According to the World Health Organisation (WHO), CCHF is transmitted through ticks and is caused by the Nairovirus.
By Super Justice
A highly dangerous virus called Crimean-Congo hemorrhagic fever (CCHF) is causing widespread panic as it spreads rapidly across Europe, Africa, and the Middle East. Recent reports from The Mirror indicate that CCHF has emerged in Iraq and Namibia, with cases also detected in Spain and fatalities recorded in Pakistan. Experts have expressed concerns that climate change is contributing to the accelerated transmission of the virus, prompting an urgent health warning.
According to the World Health Organisation (WHO), CCHF is transmitted through ticks and is caused by the Nairovirus. The disease has a fatality rate ranging from 10 to 40 percent. Sources within the British Parliament’s Science, Innovation, and Technology Committee have deemed it “highly likely” that cases may soon emerge in the United Kingdom. During a hearing, James Wood, head of veterinary medicine at Cambridge University, stated that CCHF could potentially be introduced to the UK through ticks.
There are growing concerns that the virus is expanding beyond its usual territories and inching closer to countries like Britain and France due to the impacts of climate change. The symptoms of CCHF include headache, high fever, joint and back pain, stomach ache, vomiting, red eyes, flushed face, red throat, and red spots on the palate called petechiae.

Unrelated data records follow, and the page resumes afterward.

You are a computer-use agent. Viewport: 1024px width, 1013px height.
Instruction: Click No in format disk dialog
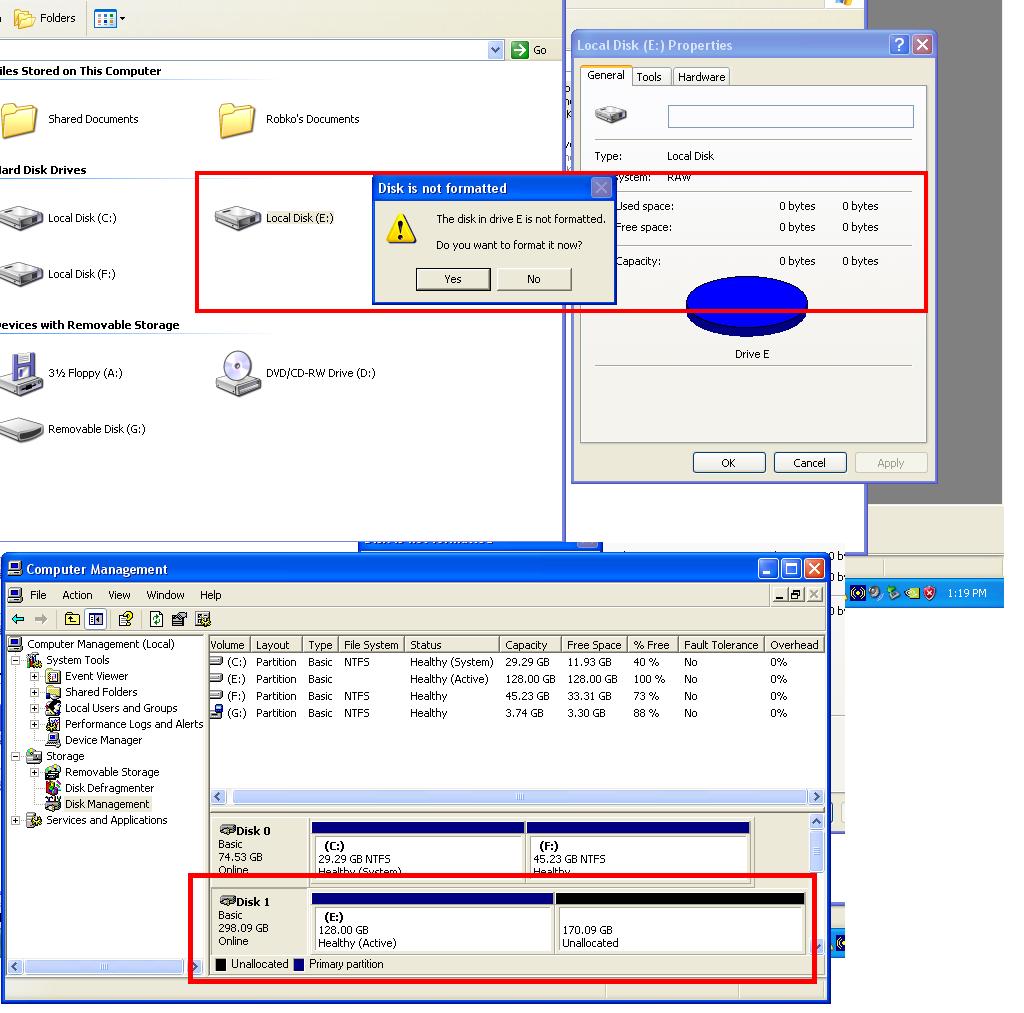tap(534, 279)
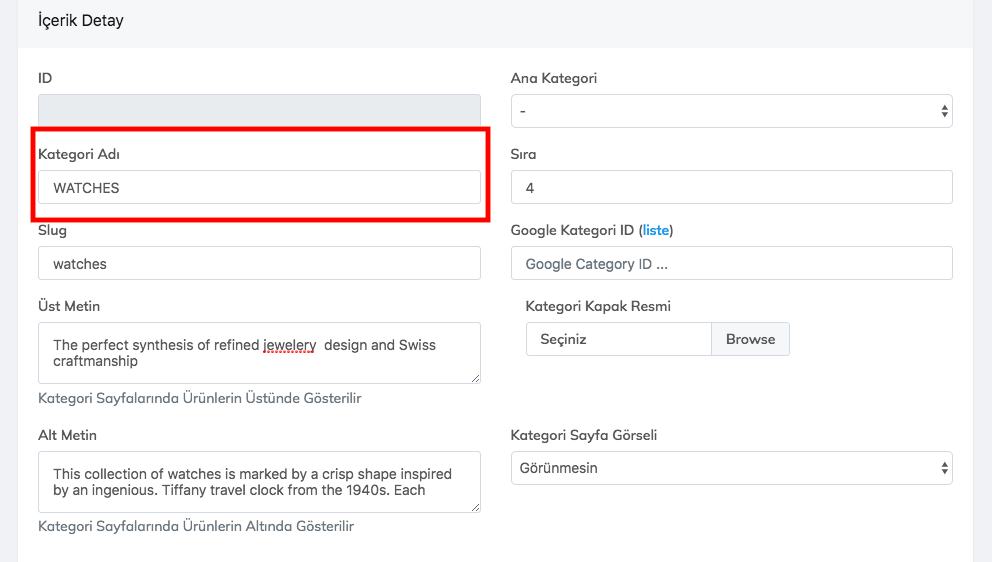The height and width of the screenshot is (562, 992).
Task: Click the "Google Kategori ID" label text
Action: pos(572,230)
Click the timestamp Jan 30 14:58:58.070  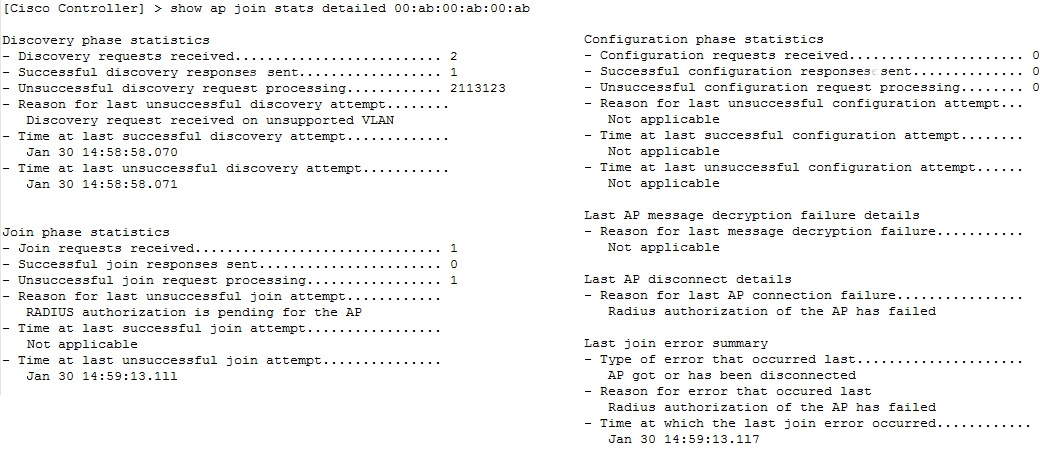pos(102,153)
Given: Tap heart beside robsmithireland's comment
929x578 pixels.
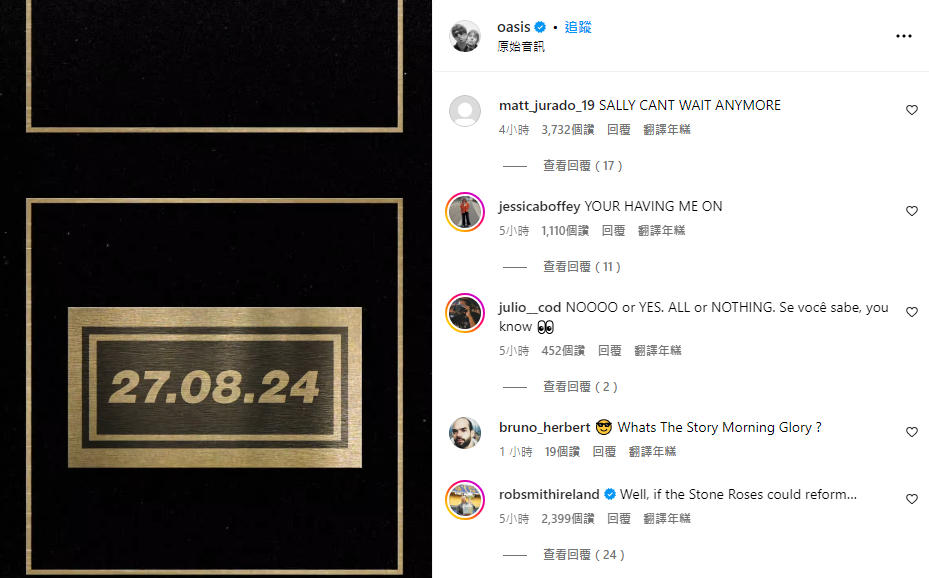Looking at the screenshot, I should (x=912, y=499).
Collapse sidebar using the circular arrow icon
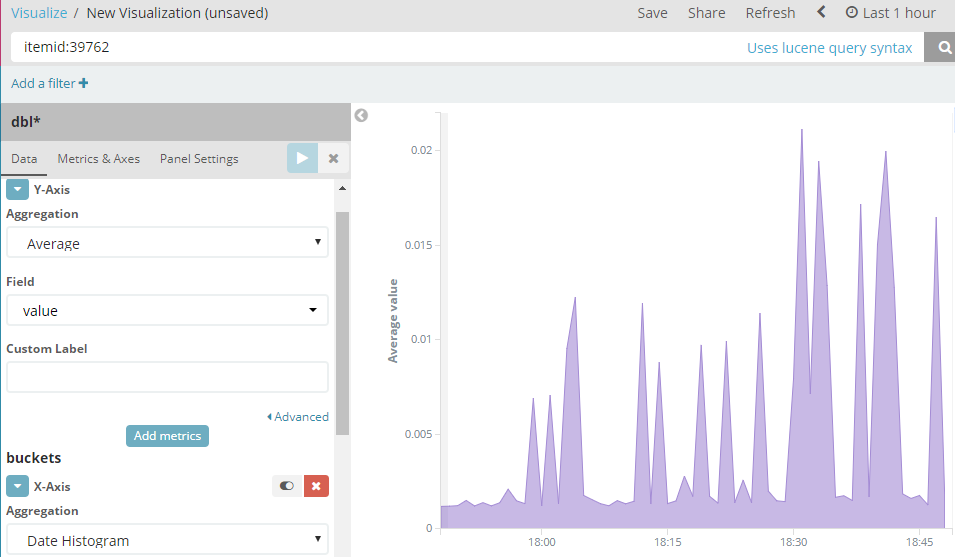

In severe cases, patients may experience jaundice, mood swings, and sensory perception issues. As the illness progresses, extensive bruising, severe nosebleeds, and uncontrolled bleeding at injection sites may occur, typically starting around the fourth day of illness and lasting for approximately two weeks. Previous outbreaks of CCHF have resulted in fatality rates ranging from nine percent to as high as 50 percent among hospitalized patients. The long-term effects of CCHF infection on survivors have not been extensively studied, making it difficult to determine specific complications. However, recovery is known to be slow.
Iraq faced a significant battle against the disease last year, with 212 incidents reported between January 1 and May 22. Out of these, 169 cases were reported in April and May alone. Recent data from May indicated that Iraq has witnessed almost 100 additional cases and 13 deaths thus far in 2023, attributed to CCHF.